Despite huge strides in medicine, figuring out what pathogen is causing a patient’s infectious disease remains a challenge. The source of infection is never found in up to 60 percent of pneumonia cases. And even in routine cases of kids coming to the clinic with sore throats and runny noses, doctors are often hazarding a guess of whether the cause is viral or bacterial.
Researchers at the USTAR Center for Genetic Discovery and ARUP Laboratories are taking infectious disease diagnosis in a new direction. With methods that are most widely used today, health care providers must take their best guess as to what’s causing the patient’s illness and then test for it. The problem is, if the test comes up negative, they’re back at square one. A new technology called Taxonomer identifies disease-causing pathogens in an unbiased way.

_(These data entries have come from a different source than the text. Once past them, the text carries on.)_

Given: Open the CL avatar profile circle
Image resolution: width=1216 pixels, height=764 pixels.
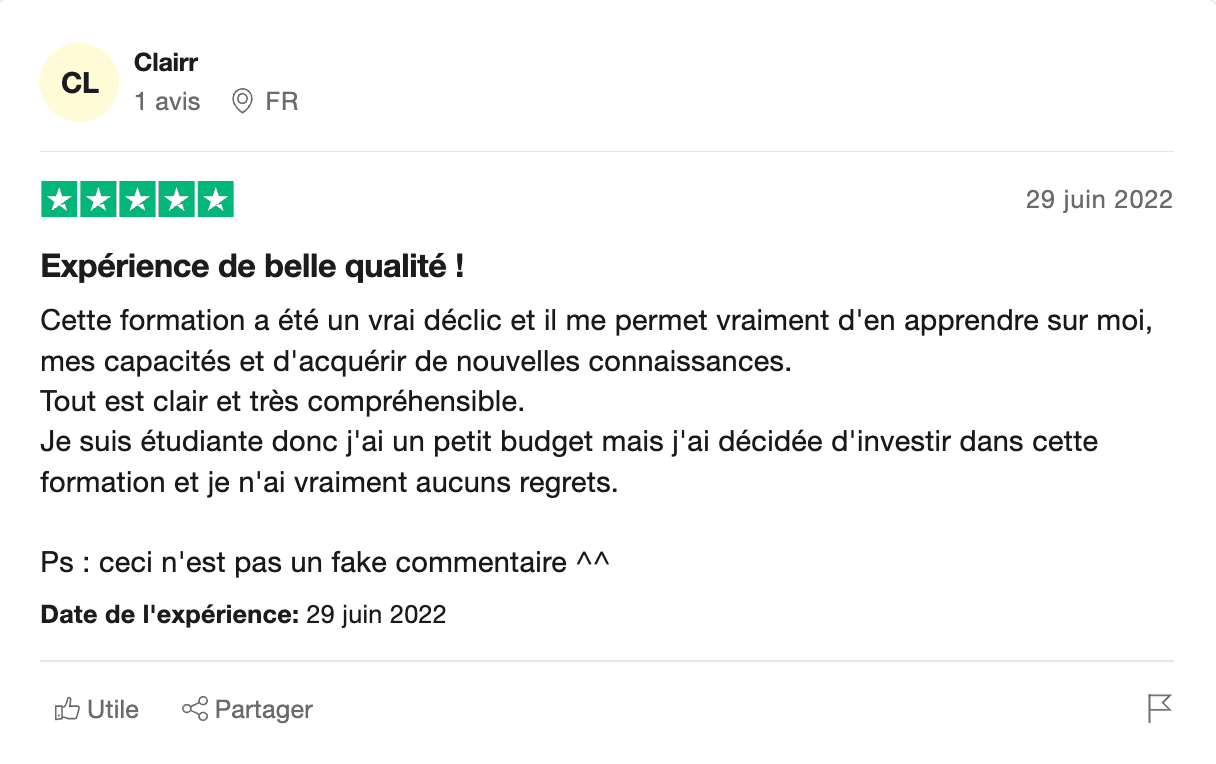Looking at the screenshot, I should 79,83.
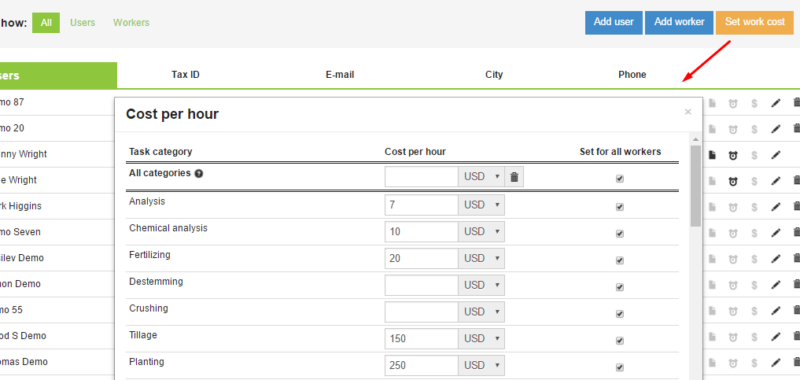800x380 pixels.
Task: Show only Users filter tab
Action: pyautogui.click(x=83, y=22)
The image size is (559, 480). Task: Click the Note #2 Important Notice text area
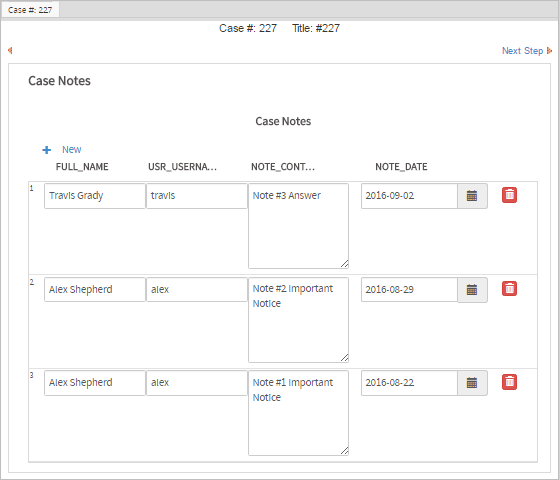(x=298, y=320)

Sputum is collected from patients and all the DNA and RNA within it is sequenced. From there, Taxonomer takes inventory, sorting sequences into the bacterial, viral, and fungal species they came from and laying them out in an easy to read display. The tool also measures their relative amounts, honing in on the cause of illness. In collaboration with the company IDbyDNA, Taxonomer has become the backbone for a commercially available diagnostic test for respiratory diseases, called Explify ® .
USTAR Center for Genetic Discovery researchers are continuing to develop the innovative methodology for other uses including examining water samples in the field for public health concerns, scrutinizing microbiomes, identifying causes of epidemics in remote locations, and much more.